Bills to keep an eye on: AB-118 and SB-375
California is synonymous with individualism and car culture. But it is also closely associated with environmentalism. These qualities don’t always go together.
The most recent clash between the two mindsets was in November’s election when Californians faced a choice: Set aside AB-32, the Global Warming Solutions Act of 2006, until the economy picks up. Or leave AB-32 in place and hope its limits on greenhouse gas emissions and emission reduction measures did not worsen the state’s 12.4% unemployment rate.
The legislation to set aside AB-32 didn’t pass. The reason why might be more complex than the economic arguments of the legislation’s sponsors. To begin, AB-32 wasn’t the first California legislation targeting specific aspects of green house gas emissions. AB-118, passed in 2007, began to deal with the transportation related emissions. Its objective is to reduce the carbon intensity of transportation fuels by 10% and to boost the proportion of alternative and renewable fuels to 20% in California by the year 2020. It has three parts:
First, an "Enhanced Fleet Modernization Program” establishes a fund to retire high polluting cars and trucks. Administered by the Bureau of Automotive Repair, it is funded by a $3 bump in vehicle registration fees and an $8 rise in smog certificate fees. Second, AB-118 creates an “Alternative and Renewable Fuel and Vehicle Technology Fund” given $120 million annually and administered by the California Energy Commission. This fund provides for research into efficiency improvements in vehicles and low carbon fuels. These fuels may include ethanol, biodiesel, methane, hydrogen, or electricity. It also supports commercialization and workforce training programs. Importantly, it demands that the entire fuel cycle be considered in emissions calculations, including feedstock production and transportation, vehicle operation, refueling, and incidental fuel evaporation.
Third, AB-118 instructs the California Air Resources Board to do a variety of things: Develop an air quality improvement program, grant funds for competitively selected proposals that mitigate emissions from both on- and off-road sources, develop feedstocks, and promote “green” equipment such as electric-powered lawn equipment, low-emission school buses, hybrid electric heavy-duty vehicles.
Perhaps the U.S. Dept. of Energy considered leverage from AB-118 programs when it decided to award up to $122 million over five years to the Joint Center for Artificial Photosynthesis, led by the California Institute of Technology (Cal Tech) in collaboration with Lawrence Berkeley National Lab and a number of U-Calif. campuses.
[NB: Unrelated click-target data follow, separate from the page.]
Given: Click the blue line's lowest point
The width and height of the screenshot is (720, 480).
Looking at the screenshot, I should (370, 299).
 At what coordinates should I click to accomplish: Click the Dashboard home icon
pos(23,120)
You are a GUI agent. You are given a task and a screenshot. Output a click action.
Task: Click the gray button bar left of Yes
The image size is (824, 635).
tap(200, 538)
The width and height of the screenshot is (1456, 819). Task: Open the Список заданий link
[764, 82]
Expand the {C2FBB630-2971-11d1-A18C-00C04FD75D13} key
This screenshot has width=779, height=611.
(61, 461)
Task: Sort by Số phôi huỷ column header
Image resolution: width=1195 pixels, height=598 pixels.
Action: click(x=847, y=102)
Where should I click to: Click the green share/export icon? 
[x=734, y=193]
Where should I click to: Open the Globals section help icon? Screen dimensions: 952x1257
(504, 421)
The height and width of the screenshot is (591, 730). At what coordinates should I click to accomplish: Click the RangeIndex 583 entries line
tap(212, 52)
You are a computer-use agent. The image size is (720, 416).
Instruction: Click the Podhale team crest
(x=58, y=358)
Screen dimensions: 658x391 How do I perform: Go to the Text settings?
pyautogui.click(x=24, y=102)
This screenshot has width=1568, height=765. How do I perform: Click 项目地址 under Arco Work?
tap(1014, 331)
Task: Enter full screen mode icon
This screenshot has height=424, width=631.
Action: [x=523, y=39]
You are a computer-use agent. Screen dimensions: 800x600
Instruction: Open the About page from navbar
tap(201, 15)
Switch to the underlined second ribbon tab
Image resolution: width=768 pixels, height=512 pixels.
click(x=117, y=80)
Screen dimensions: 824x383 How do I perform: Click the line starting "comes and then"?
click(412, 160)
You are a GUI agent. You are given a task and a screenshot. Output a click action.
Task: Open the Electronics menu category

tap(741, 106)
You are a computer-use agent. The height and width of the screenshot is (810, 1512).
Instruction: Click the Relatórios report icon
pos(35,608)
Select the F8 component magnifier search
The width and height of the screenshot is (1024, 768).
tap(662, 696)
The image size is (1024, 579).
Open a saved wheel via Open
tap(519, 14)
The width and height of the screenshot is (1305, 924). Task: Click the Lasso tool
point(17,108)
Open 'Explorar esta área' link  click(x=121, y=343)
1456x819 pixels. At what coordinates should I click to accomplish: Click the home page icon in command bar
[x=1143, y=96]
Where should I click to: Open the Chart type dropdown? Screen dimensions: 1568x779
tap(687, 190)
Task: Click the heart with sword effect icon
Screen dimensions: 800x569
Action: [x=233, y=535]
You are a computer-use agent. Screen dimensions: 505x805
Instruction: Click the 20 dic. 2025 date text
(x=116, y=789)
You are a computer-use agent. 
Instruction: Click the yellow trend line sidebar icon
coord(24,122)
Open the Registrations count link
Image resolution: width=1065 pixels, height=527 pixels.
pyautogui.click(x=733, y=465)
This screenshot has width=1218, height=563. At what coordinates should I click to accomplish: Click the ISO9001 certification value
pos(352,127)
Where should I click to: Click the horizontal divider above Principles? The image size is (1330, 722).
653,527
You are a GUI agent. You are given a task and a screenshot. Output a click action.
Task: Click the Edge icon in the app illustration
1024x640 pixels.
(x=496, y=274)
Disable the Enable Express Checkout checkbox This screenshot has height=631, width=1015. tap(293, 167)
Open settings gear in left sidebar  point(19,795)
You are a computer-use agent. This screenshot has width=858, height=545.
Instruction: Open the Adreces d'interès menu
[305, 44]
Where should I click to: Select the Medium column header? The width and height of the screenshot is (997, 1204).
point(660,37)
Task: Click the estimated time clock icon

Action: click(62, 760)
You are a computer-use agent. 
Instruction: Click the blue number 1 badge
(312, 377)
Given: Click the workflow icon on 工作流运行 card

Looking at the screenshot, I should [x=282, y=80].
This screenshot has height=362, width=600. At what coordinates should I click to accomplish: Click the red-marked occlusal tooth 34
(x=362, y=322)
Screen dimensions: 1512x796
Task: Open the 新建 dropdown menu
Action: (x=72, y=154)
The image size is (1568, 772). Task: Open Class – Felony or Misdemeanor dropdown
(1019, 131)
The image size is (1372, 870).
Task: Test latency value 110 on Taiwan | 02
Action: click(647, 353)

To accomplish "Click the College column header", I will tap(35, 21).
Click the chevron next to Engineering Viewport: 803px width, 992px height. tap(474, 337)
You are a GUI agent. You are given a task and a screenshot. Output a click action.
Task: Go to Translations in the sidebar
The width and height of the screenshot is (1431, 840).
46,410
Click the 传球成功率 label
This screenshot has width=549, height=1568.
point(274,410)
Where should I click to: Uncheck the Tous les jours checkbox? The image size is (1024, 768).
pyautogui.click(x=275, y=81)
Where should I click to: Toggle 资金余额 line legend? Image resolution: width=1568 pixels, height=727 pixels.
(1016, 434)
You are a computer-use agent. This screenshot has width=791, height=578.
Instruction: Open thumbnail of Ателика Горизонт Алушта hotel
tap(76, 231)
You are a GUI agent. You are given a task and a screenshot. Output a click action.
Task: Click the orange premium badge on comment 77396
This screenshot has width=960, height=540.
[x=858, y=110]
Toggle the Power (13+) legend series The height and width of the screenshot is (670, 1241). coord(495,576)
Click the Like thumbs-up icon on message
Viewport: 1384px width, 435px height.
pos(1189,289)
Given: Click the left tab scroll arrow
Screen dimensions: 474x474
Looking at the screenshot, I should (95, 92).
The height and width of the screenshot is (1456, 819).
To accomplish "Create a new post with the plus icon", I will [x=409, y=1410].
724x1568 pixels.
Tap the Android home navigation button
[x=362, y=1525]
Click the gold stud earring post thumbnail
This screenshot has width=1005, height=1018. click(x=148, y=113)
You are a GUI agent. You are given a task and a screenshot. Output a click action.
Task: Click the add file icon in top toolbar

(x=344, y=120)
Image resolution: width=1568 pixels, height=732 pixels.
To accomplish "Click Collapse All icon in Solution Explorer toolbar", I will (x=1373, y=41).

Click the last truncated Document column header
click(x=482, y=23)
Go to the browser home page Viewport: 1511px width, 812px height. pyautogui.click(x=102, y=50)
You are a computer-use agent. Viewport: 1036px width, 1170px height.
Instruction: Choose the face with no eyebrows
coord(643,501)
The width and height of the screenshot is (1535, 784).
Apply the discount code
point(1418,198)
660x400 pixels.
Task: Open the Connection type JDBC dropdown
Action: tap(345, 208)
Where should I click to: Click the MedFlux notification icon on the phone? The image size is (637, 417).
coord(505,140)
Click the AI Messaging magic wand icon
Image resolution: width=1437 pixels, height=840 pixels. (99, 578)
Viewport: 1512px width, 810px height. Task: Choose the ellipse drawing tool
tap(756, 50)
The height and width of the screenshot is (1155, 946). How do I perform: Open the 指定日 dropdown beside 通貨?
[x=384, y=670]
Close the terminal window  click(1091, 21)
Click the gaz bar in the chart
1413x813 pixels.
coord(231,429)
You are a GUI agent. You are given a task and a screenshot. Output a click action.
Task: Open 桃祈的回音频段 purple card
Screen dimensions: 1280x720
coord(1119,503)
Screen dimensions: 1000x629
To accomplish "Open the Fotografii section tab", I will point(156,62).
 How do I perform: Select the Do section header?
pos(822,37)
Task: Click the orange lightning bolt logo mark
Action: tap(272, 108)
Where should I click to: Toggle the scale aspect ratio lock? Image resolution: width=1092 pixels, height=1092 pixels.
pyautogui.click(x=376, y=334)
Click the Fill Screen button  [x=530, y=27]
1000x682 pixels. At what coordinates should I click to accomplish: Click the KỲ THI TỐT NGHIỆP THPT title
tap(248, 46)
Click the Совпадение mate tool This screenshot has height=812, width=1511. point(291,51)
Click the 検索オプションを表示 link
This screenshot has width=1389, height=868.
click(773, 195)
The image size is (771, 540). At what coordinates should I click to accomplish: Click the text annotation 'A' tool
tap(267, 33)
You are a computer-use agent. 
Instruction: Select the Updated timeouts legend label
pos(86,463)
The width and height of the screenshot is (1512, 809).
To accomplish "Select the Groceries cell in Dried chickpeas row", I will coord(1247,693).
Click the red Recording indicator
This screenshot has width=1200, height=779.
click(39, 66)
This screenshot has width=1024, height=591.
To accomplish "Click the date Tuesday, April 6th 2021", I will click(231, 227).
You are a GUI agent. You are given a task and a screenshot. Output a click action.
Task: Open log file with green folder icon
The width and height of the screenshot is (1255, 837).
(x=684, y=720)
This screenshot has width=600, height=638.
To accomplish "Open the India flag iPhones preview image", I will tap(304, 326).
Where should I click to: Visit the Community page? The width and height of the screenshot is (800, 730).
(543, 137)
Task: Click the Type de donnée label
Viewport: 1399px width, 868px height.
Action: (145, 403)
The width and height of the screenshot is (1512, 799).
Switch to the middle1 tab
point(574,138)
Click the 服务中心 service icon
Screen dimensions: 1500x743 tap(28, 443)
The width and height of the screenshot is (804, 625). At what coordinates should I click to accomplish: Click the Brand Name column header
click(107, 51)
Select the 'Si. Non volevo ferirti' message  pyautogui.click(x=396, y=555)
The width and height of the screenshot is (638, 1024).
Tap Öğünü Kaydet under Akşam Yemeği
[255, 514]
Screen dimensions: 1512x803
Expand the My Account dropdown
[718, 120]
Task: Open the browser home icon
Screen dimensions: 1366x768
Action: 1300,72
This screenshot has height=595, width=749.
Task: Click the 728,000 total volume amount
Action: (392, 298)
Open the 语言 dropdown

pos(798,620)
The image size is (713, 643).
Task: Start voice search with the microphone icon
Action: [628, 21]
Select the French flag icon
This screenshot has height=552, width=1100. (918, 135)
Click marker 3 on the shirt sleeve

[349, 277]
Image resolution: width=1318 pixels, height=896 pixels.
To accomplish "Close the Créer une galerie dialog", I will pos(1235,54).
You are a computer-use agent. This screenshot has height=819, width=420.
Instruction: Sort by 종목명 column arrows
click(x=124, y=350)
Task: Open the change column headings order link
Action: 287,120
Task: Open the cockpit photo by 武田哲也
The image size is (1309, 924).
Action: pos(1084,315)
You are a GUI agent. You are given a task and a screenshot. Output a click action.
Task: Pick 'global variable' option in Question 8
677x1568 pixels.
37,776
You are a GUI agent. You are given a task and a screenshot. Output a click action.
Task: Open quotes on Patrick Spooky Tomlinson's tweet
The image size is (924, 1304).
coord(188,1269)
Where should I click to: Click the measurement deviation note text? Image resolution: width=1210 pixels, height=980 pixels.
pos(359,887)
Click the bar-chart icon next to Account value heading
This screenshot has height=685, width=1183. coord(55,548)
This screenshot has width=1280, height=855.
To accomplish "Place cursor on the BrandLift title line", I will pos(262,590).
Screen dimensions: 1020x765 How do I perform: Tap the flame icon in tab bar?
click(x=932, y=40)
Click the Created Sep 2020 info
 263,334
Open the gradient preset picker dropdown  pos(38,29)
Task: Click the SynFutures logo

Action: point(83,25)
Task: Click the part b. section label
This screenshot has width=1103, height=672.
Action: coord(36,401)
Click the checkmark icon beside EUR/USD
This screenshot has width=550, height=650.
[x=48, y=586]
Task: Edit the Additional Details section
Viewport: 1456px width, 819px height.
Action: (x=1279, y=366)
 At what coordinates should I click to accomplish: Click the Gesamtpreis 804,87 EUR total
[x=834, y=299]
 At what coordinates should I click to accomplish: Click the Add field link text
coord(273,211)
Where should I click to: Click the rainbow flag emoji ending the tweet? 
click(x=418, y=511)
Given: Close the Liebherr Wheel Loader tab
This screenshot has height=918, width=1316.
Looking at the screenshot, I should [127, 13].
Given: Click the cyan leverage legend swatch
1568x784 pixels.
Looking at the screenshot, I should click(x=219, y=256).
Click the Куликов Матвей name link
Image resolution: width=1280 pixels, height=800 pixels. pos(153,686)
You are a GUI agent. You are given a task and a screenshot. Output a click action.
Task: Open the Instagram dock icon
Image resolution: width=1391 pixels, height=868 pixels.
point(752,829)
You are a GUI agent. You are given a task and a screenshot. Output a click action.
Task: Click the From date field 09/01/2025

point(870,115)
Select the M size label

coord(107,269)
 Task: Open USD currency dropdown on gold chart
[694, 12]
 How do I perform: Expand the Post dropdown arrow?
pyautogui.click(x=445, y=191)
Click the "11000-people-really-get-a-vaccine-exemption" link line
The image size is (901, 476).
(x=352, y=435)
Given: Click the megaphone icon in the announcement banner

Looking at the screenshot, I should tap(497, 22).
The goal of this Center, one of three Energy Innovation Hubs funded this year through the ARPA-E program, is to develop an integrated solar-energyto- chemical-fuel conversion system and move it from the benchtop to a commercial scale.
There’s more: AB-118 dealt with two areas of transportation-related greenhouse gas emissions by making vehicles more efficient and reducing the carbon intensity of fuels. SB-375 aims to reduce vehicle miles traveled by instructing metropolitan planning organizations to develop plans for how communities will enhance non-polluting travel modes, including walking, bicycling, and greater use of transit.
Of all of the implications of these plans, one of the most interesting is the electrification of transportation. Pure electric and plug-in hybrid electric vehicles present a promising near-term approach to reducing transportationrelated carbon emissions. California is blessed with relatively abundant sources of low-carbon electric power, from existing nuclear power to wind. Most of the charging for electric vehicles can happen at night, though the details of this will require a much smarter distribution system than what we have at present, to properly schedule the loads.
The Demand Response Research Center at Lawrence Berkeley Lab has developed a data system called Open Automated Demand Response, designed for matching supply-side resources to power demand. Plug-in hybrids may need an even more sophisticated implementation, because demand balancing of the large loads of 10 to 30 kW will have to happen within areas sharing the same low voltage transformers. Some form of arbitration, probably based on costs, will be needed to most effectively balance requests for charging.
Perhaps the seeming incongruity of an individualistic automobile-centric culture and an uncompromising environmental ethic can find resolution through that third California characteristic: its culture of high-tech innovation.